WHAT THE TASK ASKS -
The data that follows is to be copied exactly, with each image removed.

DATA PROVIDED -
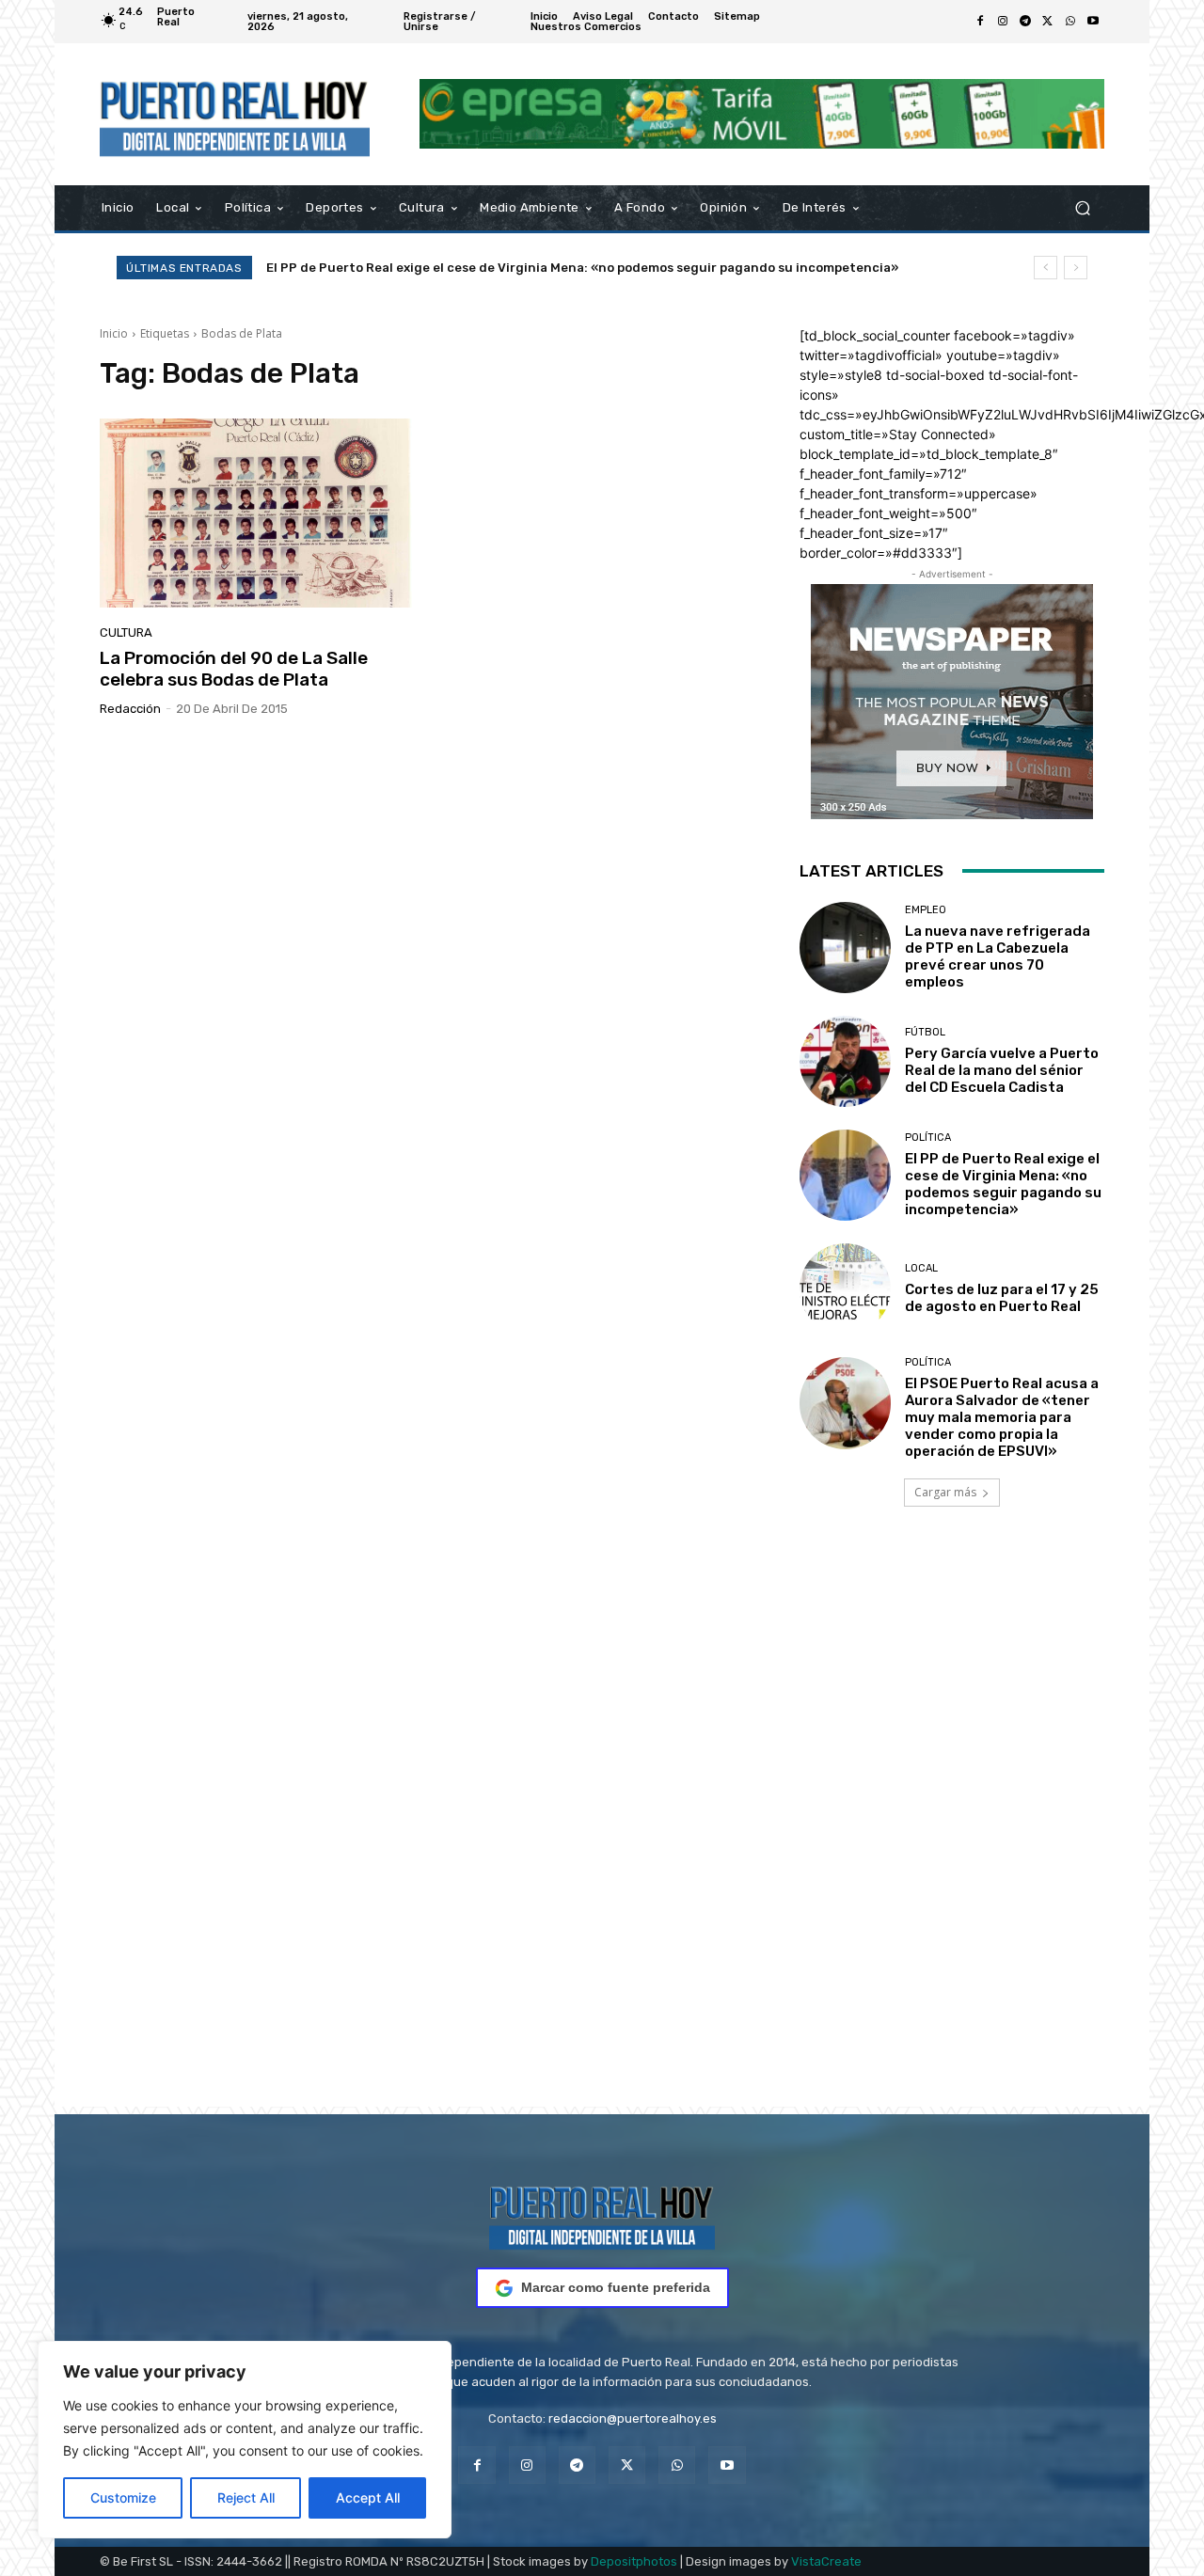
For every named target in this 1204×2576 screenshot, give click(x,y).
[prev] (1045, 267)
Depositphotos (634, 2561)
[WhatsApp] (1070, 21)
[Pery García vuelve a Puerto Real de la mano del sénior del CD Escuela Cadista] (845, 1061)
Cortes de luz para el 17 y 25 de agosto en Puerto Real (433, 268)
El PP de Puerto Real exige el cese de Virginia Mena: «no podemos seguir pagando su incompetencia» (1003, 1184)
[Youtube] (1093, 21)
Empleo (925, 910)
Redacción (130, 709)
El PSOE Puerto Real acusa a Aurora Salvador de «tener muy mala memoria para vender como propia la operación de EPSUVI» (1002, 1417)
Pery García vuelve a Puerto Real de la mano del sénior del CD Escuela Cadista (1002, 1070)
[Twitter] (1048, 21)
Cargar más (945, 1492)
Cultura (126, 632)
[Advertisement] (602, 1833)
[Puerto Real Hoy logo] (602, 2214)
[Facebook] (980, 21)
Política (928, 1137)
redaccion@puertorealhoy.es (632, 2418)
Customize (123, 2497)
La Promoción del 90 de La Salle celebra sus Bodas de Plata (234, 668)
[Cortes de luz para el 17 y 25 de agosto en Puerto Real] (845, 1289)
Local (921, 1268)
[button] (1082, 207)
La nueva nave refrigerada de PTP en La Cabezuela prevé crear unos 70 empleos (997, 956)
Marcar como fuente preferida (615, 2287)
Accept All (368, 2497)
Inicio (114, 333)
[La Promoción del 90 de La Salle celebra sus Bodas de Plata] (258, 513)
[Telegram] (1025, 21)
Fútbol (925, 1032)
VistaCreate (826, 2561)
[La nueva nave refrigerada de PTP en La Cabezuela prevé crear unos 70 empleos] (845, 947)
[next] (1075, 267)
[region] (245, 2439)
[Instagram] (1002, 21)
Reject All (246, 2497)
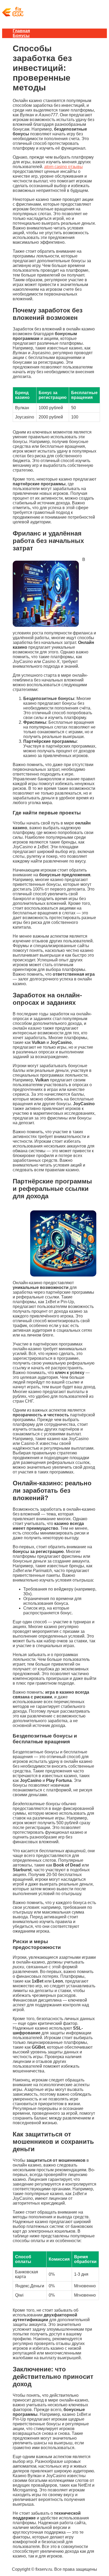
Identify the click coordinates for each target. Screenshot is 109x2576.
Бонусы (21, 35)
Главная (21, 31)
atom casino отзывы (63, 166)
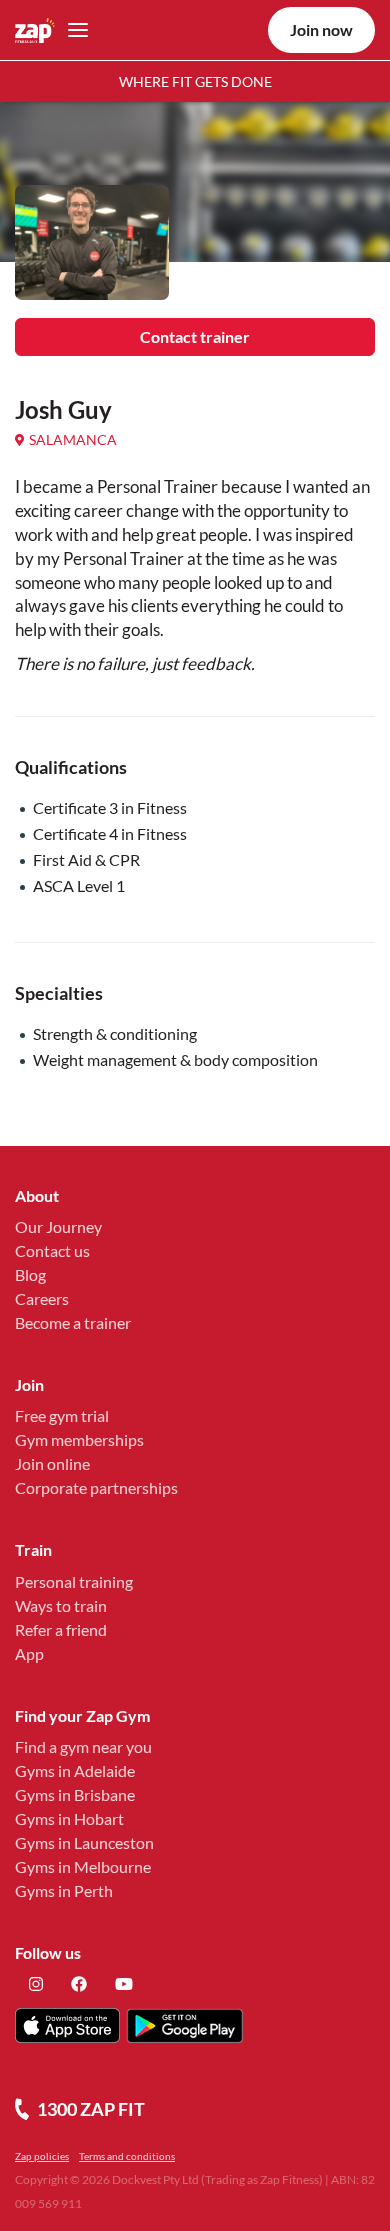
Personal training (74, 1581)
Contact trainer (195, 336)
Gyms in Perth (64, 1890)
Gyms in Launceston (84, 1842)
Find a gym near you (83, 1746)
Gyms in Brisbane (75, 1794)
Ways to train (61, 1605)
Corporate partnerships (96, 1487)
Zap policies (42, 2156)
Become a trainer (73, 1322)
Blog (30, 1274)
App (29, 1653)
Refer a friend (61, 1629)
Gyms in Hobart (69, 1818)
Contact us (52, 1250)
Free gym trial (62, 1415)
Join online (52, 1463)
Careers (42, 1298)
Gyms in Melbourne (83, 1866)
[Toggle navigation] (72, 30)
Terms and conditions (127, 2156)
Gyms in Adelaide (75, 1770)
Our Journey (58, 1226)
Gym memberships (79, 1439)
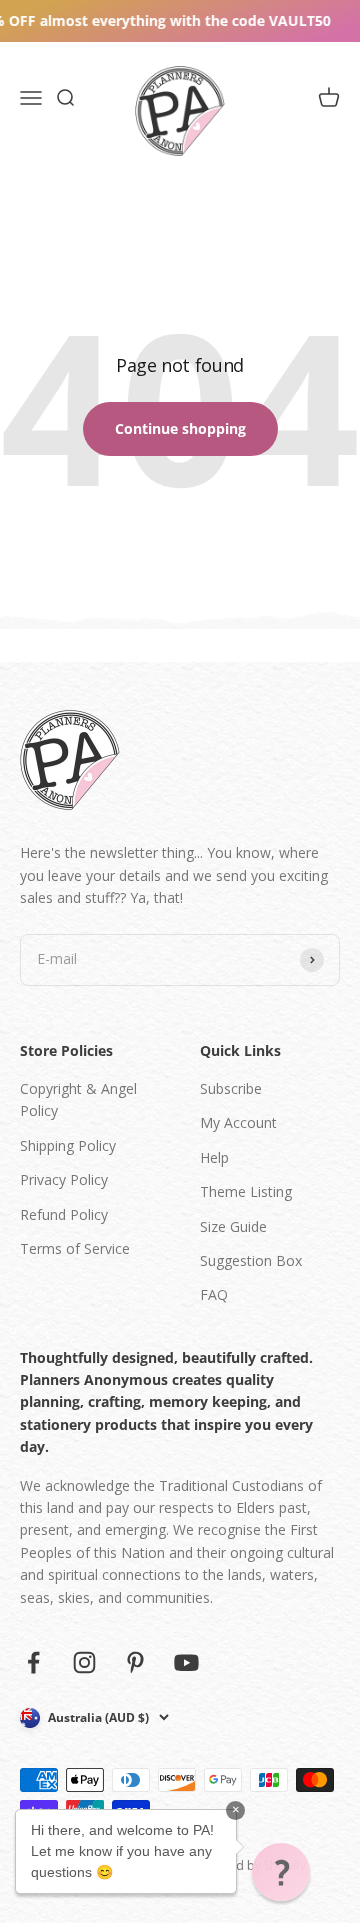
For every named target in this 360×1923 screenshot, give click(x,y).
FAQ (214, 1294)
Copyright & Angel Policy (78, 1099)
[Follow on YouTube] (186, 1662)
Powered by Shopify (249, 1865)
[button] (281, 1872)
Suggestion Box (251, 1260)
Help (214, 1157)
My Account (238, 1122)
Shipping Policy (68, 1145)
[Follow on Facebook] (33, 1662)
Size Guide (233, 1226)
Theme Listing (246, 1191)
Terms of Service (75, 1248)
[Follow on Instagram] (84, 1662)
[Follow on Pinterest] (135, 1662)
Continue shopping (180, 428)
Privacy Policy (64, 1179)
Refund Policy (64, 1214)
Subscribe (231, 1088)
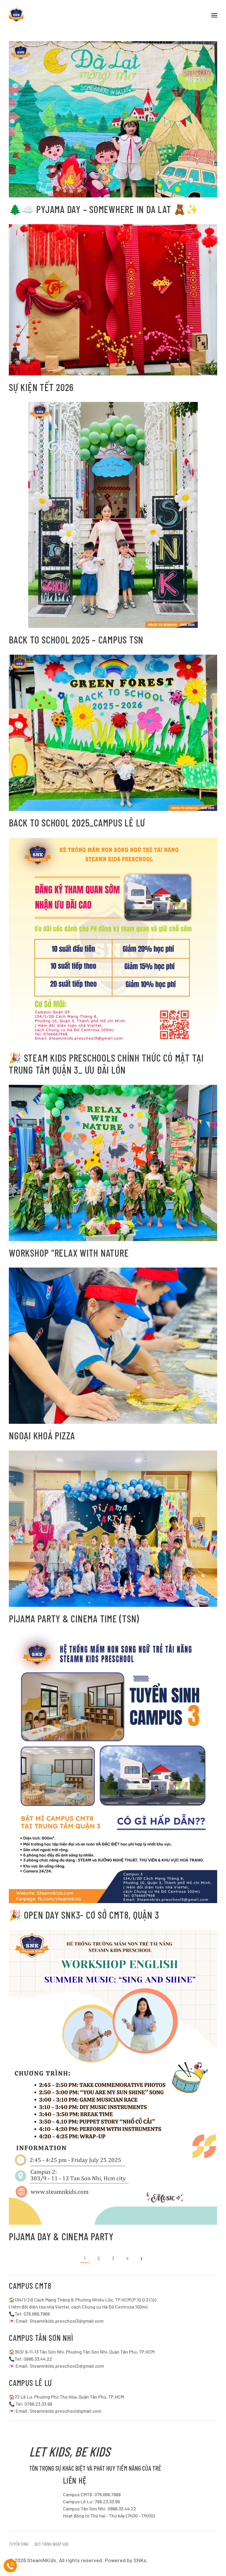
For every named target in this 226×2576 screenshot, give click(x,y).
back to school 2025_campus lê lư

REPLY -
For every named target in this 1204×2576 screenshot, give click(x,y).
[prev] (1045, 267)
Depositphotos (634, 2561)
[WhatsApp] (1070, 21)
[Pery García vuelve a Puerto Real de la mano del sénior del CD Escuela Cadista] (845, 1061)
Cortes de luz para el 17 y 25 de agosto en Puerto Real (433, 268)
El PP de Puerto Real exige el cese de Virginia Mena: «no podemos seguir pagando su incompetencia» (1003, 1184)
[Youtube] (1093, 21)
Empleo (925, 910)
Redacción (130, 709)
El PSOE Puerto Real acusa a Aurora Salvador de «tener muy mala memoria para vender como propia la operación de EPSUVI» (1002, 1417)
Pery García vuelve a Puerto Real de la mano del sénior del CD Escuela Cadista (1002, 1070)
[Twitter] (1048, 21)
Cargar más (945, 1492)
Cultura (126, 632)
[Advertisement] (602, 1833)
[Puerto Real Hoy logo] (602, 2214)
[Facebook] (980, 21)
Política (928, 1137)
redaccion@puertorealhoy.es (632, 2418)
Customize (123, 2497)
La Promoción del 90 de La Salle celebra sus Bodas de Plata (234, 668)
[Cortes de luz para el 17 y 25 de agosto en Puerto Real] (845, 1289)
Local (921, 1268)
[button] (1082, 207)
La nueva nave refrigerada de PTP en La Cabezuela prevé crear unos 70 empleos (997, 956)
Marcar como fuente preferida (615, 2287)
Accept All (368, 2497)
Inicio (114, 333)
[La Promoción del 90 de La Salle celebra sus Bodas de Plata] (258, 513)
[Telegram] (1025, 21)
Fútbol (925, 1032)
VistaCreate (826, 2561)
[La nueva nave refrigerada de PTP en La Cabezuela prevé crear unos 70 empleos] (845, 947)
[next] (1075, 267)
[region] (245, 2439)
[Instagram] (1002, 21)
Reject All (246, 2497)
Identify the click coordinates for each target. Screenshot is 109x2576.
Бонусы (21, 35)
Главная (21, 31)
atom casino отзывы (63, 166)
Personal training (74, 1581)
Contact trainer (195, 336)
Gyms in Perth (64, 1890)
Gyms in Launceston (84, 1842)
Find a gym near you (83, 1746)
Gyms in Brisbane (75, 1794)
Ways to train (61, 1605)
Corporate partnerships (96, 1487)
Zap policies (42, 2156)
Become a trainer (73, 1322)
Blog (30, 1274)
App (29, 1653)
Refer a friend (61, 1629)
Gyms in Hobart (69, 1818)
Contact us (52, 1250)
Free gym trial (62, 1415)
Join online (52, 1463)
Careers (42, 1298)
Gyms in Melbourne (83, 1866)
[Toggle navigation] (72, 30)
Terms and conditions (127, 2156)
Gyms in Adelaide (75, 1770)
Our Journey (58, 1226)
Gym memberships (79, 1439)
For every named target in this 360×1923 screenshot, give click(x,y).
FAQ (214, 1294)
Copyright & Angel Policy (78, 1099)
[Follow on YouTube] (186, 1662)
Powered by Shopify (249, 1865)
[button] (281, 1872)
Suggestion Box (251, 1260)
Help (214, 1157)
My Account (238, 1122)
Shipping Policy (68, 1145)
[Follow on Facebook] (33, 1662)
Size Guide (233, 1226)
Theme Listing (246, 1191)
Terms of Service (75, 1248)
[Follow on Instagram] (84, 1662)
[Follow on Pinterest] (135, 1662)
Continue shopping (180, 428)
Privacy Policy (64, 1179)
Refund Policy (64, 1214)
Subscribe (231, 1088)
For every named target in this 226×2576 screenshot, give click(x,y).
back to school 2025_campus lê lư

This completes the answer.